For my personal review of those sets of strings, see the blog post on violinist.com: https://bit.ly/27strings_review

I bought all tested sets in 2022/2023 and played them for at least three days (most sets were played for one week or longer). In January 2023, I strung my violin again with one set after the other, to record the same piece of music (the first eight bars of Bach’s Sarabande from the second partita for solo violin). Those first 12 recordings were already published on Youtube (https://bit.ly/12strings) and discussed in a blog post on violinist.com (https://bit.ly/12strings_review). Here, I added another 15 sets of strings, recorded in April 2023 using the same procedure:

After changing to each new set of strings, I played for roughly 30 min before recording (I recorded up to four different sets per day). To get the strings in tune quickly, I played a few full strokes of the bow on each string close to the bridge (see https://bit.ly/string-break-in). For each new set of strings, I gently passed my bow across a cake of Cecilia A Piacere rosin twice (once up and down) and then used a toothbrush to clean the bow hairs from too much rosin (see https://bit.ly/brushing_bow_hair; I passed the toothbrush across the bow once).

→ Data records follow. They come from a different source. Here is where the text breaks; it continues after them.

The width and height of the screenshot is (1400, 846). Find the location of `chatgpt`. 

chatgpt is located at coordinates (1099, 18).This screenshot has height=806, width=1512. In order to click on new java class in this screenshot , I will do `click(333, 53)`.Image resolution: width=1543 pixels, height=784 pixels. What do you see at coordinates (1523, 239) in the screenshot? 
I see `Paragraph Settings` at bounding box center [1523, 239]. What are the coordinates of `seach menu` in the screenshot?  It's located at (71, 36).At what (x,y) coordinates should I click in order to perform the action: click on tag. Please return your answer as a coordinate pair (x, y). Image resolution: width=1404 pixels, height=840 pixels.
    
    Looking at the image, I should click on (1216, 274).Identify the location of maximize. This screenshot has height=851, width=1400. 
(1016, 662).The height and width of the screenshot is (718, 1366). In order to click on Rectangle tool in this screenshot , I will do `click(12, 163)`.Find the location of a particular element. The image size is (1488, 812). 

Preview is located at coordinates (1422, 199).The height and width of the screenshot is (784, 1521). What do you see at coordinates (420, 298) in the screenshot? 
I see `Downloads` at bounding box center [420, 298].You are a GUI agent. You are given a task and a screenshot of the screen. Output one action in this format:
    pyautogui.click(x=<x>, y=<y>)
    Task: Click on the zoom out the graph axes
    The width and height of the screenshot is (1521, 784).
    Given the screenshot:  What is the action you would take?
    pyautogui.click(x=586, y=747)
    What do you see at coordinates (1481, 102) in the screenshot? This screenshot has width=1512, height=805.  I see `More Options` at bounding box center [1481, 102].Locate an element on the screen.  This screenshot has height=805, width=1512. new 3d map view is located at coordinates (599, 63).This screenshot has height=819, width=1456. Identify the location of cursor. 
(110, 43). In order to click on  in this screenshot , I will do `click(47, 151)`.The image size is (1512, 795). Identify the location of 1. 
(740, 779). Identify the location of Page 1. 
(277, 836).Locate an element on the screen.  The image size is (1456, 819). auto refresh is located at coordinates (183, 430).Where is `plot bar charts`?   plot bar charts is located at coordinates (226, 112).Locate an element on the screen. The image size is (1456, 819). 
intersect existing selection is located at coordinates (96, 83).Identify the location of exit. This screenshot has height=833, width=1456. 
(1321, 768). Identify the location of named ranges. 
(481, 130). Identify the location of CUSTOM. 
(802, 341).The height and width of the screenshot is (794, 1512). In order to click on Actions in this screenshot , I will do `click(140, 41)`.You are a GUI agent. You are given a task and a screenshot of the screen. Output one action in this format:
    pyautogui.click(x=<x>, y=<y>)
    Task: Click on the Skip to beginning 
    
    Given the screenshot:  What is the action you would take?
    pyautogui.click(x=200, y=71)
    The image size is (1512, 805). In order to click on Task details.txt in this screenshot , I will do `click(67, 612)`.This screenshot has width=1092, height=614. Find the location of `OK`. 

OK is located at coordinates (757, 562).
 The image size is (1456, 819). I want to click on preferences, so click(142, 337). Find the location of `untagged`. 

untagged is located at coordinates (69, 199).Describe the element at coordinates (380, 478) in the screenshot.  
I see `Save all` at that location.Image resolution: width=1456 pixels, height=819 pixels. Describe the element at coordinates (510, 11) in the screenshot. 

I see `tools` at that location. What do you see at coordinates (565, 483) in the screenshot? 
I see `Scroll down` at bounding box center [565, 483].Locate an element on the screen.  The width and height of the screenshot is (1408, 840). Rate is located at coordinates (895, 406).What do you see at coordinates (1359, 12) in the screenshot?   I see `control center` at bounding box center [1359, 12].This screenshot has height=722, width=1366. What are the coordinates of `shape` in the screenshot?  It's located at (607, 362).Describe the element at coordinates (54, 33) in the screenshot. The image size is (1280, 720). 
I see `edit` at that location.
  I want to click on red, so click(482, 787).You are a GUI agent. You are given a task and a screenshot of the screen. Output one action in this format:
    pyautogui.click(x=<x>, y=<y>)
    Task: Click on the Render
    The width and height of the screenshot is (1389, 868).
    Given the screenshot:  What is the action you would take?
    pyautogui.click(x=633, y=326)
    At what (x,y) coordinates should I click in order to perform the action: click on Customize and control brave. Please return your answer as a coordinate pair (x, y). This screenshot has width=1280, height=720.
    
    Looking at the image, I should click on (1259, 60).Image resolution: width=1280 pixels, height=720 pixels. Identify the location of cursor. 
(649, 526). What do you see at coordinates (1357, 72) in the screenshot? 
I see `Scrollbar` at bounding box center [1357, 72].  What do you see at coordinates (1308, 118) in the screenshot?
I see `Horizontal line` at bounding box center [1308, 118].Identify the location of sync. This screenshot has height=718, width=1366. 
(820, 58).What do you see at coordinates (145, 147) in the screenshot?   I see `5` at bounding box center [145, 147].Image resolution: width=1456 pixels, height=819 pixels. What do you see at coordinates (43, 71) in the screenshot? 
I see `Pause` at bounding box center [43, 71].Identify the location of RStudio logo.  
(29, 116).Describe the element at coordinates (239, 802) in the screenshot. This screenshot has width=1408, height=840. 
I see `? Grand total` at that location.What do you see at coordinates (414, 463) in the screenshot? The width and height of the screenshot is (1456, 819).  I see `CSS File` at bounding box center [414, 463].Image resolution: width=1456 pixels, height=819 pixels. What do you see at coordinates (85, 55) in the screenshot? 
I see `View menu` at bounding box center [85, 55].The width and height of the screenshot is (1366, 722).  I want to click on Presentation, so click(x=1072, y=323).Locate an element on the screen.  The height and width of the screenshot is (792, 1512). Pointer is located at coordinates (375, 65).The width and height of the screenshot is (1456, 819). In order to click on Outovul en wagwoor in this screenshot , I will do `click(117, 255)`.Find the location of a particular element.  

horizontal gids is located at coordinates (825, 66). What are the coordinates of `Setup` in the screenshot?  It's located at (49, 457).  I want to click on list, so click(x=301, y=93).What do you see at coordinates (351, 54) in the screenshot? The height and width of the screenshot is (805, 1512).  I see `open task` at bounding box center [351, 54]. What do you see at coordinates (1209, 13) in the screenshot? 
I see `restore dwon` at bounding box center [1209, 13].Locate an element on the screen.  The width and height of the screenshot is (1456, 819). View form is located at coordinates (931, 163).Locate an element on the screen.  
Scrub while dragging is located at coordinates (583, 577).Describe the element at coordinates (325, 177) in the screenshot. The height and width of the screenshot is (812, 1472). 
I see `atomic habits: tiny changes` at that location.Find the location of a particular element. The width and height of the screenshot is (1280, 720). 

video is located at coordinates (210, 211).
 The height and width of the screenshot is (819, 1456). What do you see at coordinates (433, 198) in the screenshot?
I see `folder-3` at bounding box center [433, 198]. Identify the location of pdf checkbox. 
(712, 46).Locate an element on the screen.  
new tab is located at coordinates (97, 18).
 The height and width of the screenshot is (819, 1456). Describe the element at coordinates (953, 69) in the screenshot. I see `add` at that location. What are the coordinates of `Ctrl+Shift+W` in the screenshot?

Recordings were made in the same room, using the same violin, bow, and bow hair, and the inbuilt microphones of a Zoom H4n Pro recorder with the same recording level. I aimed to play fairly consistently (and boringly), using no vibrato at all. Other circumstances that I held as constant as possible included my position in the room and the position of the recorder. I combined the 27 recordings using Audacity but did not otherwise edit the sound in any way. I’m an amateur violinist and bought all sets with my own money, so this was a purely private research project.

A warning: you might need good headphones to hear differences among the sets of strings. The microphones were about 3 meters away from my violin – so what you hear is not the sound directly at the violin, but as it would be perceived by someone sitting in the room (which probably makes it a bit harder to hear differences in sound).